My gratitude realisation starts with my waking moment and ends with an appreciation thought before I sleep. I write a daily diary of my everyday events. I include the mundane, the important tasks and any reflections on mood. I then assess the reasons why the day may not have gone to plan and make an additional note to remind myself for any future learnings.

Preparation for the Day: Here's a classic example of my thinking and actions taken after I wake.

Taking deep breathes to fill my body with fresh oxygen, I run through a 20 second mental check-list of what I want to achieve that day, citing any potential issues that could throw me off track. My typical morning's to-do list is:
– Drink a glass of chilled water
– Get a bag of gym stuff together
– Take my lunch out of the fridge
– 10 minutes of light exercise: Qi Gong, followed by 3x planks plus a couple of yoga stretches.
– Gather Keys, Wallet, phone and earphones
– Line up my listening and reading material for my day

Before I leave, I think about the day's work & personal objectives:
– I will be working with someone I know to be a difficult character
– Travelling on a packed tube train, so be aware of other people's stress
– Will need to complete today's work tasks within a tight deadline
– Need to call my accountant
– Got to arrange a lunch booking
– Have to leave work 10 minutes earlier, so be nice to the boss

Get Ahead Of Yourself
I am organised and ready in minutes. I'm refreshed, awake without caffeine, have plenty of time to get to work and I have already made allowances for any potential issues dealing with the grumpy, tired & rushed public. I make a note to show willingness to the person I'm helping this morning so I can get away 10 minutes early. Whilst on the train, I will update my food/daily diary plus set reminders for people I need to call and tasks I need to complete for myself. I update my blog and practise my daily Spanish, before listening to an audio book sat at my desk - the first person in the office. 

I'm happy because I've been in control of my day. I'm also happy because I've not been caught out by another person's stress. Mood is affected by a multitude of factors like what we eat, how much sleep we have, who we have to deal with and how we relate to their needs and other environmental stressors.
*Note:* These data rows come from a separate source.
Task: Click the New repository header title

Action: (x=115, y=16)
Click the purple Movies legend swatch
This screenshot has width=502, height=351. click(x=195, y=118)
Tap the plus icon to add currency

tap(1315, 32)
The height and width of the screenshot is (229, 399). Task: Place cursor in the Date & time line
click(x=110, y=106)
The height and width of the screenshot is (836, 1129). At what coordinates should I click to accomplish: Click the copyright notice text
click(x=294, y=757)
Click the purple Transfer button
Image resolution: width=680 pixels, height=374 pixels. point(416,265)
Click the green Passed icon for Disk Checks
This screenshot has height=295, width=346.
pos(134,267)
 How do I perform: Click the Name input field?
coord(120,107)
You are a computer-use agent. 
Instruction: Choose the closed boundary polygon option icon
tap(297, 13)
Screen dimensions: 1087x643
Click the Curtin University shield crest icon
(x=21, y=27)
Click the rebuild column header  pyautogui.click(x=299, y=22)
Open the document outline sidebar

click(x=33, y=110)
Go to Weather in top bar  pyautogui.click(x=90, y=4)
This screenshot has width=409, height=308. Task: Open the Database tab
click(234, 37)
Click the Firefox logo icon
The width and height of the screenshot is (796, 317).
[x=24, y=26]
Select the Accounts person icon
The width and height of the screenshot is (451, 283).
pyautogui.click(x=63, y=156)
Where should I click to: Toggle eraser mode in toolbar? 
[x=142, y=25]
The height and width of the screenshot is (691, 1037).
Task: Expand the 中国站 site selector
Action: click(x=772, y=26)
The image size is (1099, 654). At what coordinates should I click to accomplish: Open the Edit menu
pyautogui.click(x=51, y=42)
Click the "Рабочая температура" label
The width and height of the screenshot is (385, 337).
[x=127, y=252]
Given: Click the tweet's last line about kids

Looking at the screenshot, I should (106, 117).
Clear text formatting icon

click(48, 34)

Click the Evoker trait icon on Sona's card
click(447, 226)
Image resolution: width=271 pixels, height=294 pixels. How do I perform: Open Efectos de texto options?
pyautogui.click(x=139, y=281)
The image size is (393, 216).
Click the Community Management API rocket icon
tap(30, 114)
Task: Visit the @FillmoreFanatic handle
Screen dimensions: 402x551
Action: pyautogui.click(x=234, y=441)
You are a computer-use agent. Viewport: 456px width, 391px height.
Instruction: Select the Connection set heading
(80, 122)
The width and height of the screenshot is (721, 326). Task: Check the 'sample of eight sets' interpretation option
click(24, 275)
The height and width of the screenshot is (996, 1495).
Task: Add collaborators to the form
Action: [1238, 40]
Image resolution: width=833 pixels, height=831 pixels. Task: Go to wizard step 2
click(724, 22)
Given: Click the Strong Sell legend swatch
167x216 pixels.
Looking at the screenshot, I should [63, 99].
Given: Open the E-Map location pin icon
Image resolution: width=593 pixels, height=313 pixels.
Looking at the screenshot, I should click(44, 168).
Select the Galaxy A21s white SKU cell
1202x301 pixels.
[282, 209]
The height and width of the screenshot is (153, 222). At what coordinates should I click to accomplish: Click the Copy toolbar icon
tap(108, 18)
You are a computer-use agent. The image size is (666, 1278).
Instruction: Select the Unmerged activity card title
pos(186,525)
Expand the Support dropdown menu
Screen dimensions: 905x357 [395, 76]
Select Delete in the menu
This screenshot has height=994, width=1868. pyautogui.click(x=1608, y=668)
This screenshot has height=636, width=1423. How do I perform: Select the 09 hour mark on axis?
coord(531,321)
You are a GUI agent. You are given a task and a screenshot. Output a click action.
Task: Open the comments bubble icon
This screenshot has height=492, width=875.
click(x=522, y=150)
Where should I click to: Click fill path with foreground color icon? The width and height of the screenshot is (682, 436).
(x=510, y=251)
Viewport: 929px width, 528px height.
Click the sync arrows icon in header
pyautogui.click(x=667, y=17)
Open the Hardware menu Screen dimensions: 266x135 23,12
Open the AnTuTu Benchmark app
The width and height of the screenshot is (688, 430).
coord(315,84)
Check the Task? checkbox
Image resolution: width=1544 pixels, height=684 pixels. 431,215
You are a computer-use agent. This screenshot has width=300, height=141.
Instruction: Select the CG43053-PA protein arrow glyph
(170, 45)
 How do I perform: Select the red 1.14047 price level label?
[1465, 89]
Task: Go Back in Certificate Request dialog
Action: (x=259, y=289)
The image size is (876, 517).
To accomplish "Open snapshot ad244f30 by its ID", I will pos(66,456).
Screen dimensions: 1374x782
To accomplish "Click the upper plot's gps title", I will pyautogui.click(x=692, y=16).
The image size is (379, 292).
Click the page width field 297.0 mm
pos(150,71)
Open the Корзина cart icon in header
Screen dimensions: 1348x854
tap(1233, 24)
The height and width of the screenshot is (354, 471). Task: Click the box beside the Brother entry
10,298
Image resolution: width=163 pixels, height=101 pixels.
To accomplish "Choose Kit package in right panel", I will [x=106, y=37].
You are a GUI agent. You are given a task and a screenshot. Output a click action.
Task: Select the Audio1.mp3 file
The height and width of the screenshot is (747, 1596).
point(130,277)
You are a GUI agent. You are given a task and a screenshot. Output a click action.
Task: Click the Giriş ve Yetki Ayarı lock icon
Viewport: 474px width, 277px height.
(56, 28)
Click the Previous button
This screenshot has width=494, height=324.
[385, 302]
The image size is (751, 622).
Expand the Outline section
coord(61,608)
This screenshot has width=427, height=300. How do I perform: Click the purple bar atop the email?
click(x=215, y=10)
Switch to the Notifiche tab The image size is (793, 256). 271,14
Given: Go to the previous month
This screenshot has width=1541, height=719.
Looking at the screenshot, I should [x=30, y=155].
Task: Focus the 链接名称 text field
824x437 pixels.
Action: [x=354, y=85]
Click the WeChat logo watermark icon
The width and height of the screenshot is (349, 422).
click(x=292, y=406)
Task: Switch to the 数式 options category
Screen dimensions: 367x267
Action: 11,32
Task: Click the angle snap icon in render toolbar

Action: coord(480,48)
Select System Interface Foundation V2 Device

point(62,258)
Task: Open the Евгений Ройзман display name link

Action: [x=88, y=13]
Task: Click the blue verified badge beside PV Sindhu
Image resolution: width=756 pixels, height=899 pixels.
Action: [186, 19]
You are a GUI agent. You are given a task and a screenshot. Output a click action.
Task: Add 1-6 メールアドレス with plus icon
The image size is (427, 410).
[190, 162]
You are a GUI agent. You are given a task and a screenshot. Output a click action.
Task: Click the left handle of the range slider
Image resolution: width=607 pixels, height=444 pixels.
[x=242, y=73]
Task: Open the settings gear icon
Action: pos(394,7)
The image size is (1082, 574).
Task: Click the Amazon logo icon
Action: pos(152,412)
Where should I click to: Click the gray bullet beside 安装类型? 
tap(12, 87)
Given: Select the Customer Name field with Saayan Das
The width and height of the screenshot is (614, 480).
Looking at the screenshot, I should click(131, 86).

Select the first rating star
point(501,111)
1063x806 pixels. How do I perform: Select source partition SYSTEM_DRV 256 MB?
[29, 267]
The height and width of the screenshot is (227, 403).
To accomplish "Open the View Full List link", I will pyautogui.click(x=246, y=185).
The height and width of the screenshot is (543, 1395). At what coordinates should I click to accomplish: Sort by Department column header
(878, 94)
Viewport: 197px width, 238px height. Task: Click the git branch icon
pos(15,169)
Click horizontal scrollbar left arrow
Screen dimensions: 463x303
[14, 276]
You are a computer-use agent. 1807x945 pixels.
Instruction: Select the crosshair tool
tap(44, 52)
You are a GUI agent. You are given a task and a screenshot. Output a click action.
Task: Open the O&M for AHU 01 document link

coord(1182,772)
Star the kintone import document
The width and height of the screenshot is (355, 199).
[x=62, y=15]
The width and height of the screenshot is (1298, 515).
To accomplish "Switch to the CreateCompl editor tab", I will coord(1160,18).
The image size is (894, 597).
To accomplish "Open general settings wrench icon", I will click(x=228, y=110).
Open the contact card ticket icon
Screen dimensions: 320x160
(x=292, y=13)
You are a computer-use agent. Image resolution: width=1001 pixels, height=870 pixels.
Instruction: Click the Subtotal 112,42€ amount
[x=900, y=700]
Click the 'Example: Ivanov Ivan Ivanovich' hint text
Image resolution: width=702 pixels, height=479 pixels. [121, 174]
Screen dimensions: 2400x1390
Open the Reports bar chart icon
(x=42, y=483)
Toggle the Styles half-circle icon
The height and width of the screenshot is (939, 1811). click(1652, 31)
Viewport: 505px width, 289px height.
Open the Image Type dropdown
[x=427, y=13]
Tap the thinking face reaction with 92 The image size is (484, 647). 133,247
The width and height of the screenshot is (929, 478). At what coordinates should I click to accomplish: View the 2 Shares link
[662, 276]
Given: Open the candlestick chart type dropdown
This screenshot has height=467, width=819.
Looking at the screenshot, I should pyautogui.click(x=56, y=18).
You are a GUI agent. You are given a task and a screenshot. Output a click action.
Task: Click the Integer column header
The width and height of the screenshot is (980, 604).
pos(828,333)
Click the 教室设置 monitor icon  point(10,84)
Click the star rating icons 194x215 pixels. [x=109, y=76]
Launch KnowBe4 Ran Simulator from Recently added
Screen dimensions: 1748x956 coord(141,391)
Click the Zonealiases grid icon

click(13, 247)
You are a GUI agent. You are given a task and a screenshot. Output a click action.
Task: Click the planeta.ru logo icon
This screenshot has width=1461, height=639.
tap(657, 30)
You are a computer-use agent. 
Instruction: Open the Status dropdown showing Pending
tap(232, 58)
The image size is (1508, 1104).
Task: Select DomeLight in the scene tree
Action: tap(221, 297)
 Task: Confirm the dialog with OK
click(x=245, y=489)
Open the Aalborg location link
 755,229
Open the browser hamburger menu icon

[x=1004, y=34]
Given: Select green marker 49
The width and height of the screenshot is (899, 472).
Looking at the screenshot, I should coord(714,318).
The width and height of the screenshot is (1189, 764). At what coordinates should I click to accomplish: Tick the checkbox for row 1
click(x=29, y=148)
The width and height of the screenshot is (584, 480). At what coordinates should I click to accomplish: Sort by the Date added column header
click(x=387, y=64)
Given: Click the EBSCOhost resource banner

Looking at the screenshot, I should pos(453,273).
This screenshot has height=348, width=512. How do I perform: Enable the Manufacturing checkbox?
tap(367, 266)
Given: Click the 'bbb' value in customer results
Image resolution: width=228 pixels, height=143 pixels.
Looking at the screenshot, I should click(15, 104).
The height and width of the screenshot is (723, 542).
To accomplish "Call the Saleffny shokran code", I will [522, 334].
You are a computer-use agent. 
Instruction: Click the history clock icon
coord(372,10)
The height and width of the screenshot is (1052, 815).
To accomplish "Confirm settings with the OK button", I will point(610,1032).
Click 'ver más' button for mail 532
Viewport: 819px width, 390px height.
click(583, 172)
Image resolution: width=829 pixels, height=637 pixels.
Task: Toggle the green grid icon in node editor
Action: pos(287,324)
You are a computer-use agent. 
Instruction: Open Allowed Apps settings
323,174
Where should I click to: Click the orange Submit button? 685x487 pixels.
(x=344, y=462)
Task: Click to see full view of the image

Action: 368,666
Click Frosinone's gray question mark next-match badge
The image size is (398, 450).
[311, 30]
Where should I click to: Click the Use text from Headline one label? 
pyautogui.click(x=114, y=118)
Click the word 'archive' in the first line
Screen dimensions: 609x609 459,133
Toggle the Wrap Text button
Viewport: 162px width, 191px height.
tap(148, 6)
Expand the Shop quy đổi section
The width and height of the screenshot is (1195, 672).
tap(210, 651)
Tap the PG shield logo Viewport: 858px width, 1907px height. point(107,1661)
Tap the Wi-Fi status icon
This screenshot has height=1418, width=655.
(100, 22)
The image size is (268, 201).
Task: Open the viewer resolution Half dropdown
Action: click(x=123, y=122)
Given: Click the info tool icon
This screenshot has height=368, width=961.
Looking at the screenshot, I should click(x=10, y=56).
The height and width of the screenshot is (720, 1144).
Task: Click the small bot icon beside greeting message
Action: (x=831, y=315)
Get these bits right and we're on our way to a positive day.

By getting ahead of ourselves, we can tune out the things we already know about. Work can be dull, people can be difficult and life can be rushed = bad mood. But if we harden ourselves with some tough tasks (planks), make allowances for other people's behaviour (mentally prepare for the packed tube ride) and negotiate our requirements from an advantageous viewpoint (Get in early and confront the boss), we can have success = good mood.

Know Yourself
Food, mood, finance, goals and experiences. Keep track of all these things throughout the day. Monitoring these factors will teach us something about ourselves and help to gain more control over our lives - to ultimately bring about more success in everything we do. Nobody else can manage our lives better than we can - although some people will try to take control. BUT, we can't allow packaging/advertising/marketing claims to sway us, other people to make decisions for us and we needn't rely on a computer to teach us how to really live.